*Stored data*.
········
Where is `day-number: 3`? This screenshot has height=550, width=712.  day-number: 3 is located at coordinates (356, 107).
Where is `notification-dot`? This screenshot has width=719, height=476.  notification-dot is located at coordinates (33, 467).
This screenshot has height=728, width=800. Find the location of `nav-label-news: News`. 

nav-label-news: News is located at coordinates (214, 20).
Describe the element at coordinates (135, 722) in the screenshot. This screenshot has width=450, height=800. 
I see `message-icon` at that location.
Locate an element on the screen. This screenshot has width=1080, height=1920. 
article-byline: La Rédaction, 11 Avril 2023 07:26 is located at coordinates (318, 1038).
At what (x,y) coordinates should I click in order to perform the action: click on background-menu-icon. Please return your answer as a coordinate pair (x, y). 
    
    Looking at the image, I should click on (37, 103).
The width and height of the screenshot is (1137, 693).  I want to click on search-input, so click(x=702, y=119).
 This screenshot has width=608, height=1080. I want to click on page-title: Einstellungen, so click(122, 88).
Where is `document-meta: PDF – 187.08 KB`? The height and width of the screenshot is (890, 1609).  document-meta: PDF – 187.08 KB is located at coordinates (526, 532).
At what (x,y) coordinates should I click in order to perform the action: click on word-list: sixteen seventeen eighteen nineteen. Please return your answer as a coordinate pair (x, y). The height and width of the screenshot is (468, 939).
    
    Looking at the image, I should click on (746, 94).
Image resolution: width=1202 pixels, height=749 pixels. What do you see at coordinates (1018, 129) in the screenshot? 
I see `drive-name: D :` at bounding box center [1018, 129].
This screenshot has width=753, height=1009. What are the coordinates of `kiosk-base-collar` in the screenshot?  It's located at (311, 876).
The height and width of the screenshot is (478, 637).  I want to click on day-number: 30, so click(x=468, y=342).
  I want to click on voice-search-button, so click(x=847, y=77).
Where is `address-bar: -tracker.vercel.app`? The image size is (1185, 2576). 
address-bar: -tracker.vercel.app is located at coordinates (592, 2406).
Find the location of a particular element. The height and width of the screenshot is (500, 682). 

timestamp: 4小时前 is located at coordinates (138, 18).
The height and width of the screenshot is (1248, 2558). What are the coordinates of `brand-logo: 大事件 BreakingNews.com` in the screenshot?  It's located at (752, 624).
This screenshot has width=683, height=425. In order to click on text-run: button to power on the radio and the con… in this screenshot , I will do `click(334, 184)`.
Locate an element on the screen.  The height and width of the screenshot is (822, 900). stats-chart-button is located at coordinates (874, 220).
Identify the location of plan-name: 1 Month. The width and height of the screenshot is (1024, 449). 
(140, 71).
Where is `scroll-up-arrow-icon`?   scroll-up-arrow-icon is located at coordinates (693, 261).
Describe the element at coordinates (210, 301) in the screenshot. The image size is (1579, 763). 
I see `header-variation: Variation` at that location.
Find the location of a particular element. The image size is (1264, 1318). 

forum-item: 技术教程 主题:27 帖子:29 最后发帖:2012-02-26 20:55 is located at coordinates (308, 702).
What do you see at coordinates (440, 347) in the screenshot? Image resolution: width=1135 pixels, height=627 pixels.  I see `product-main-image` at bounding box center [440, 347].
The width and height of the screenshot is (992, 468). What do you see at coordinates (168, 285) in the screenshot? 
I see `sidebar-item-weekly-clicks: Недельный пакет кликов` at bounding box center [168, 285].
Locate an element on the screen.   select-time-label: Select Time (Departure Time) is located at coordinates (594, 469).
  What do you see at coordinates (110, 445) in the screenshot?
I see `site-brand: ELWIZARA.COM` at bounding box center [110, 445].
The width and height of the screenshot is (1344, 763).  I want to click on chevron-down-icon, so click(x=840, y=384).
········
*Problem details*. Reproduce verbatim the lines of the stored data from the one containing "Describe the element at coordinates (135, 722)" through the one containing "coordinates (526, 532).", both included.

*Answer below*.
Describe the element at coordinates (135, 722) in the screenshot. This screenshot has width=450, height=800. 
I see `message-icon` at that location.
Locate an element on the screen. This screenshot has width=1080, height=1920. 
article-byline: La Rédaction, 11 Avril 2023 07:26 is located at coordinates (318, 1038).
At what (x,y) coordinates should I click in order to perform the action: click on background-menu-icon. Please return your answer as a coordinate pair (x, y). 
    
    Looking at the image, I should click on (37, 103).
The width and height of the screenshot is (1137, 693).  I want to click on search-input, so click(x=702, y=119).
 This screenshot has width=608, height=1080. I want to click on page-title: Einstellungen, so click(122, 88).
Where is `document-meta: PDF – 187.08 KB`? The height and width of the screenshot is (890, 1609).  document-meta: PDF – 187.08 KB is located at coordinates (526, 532).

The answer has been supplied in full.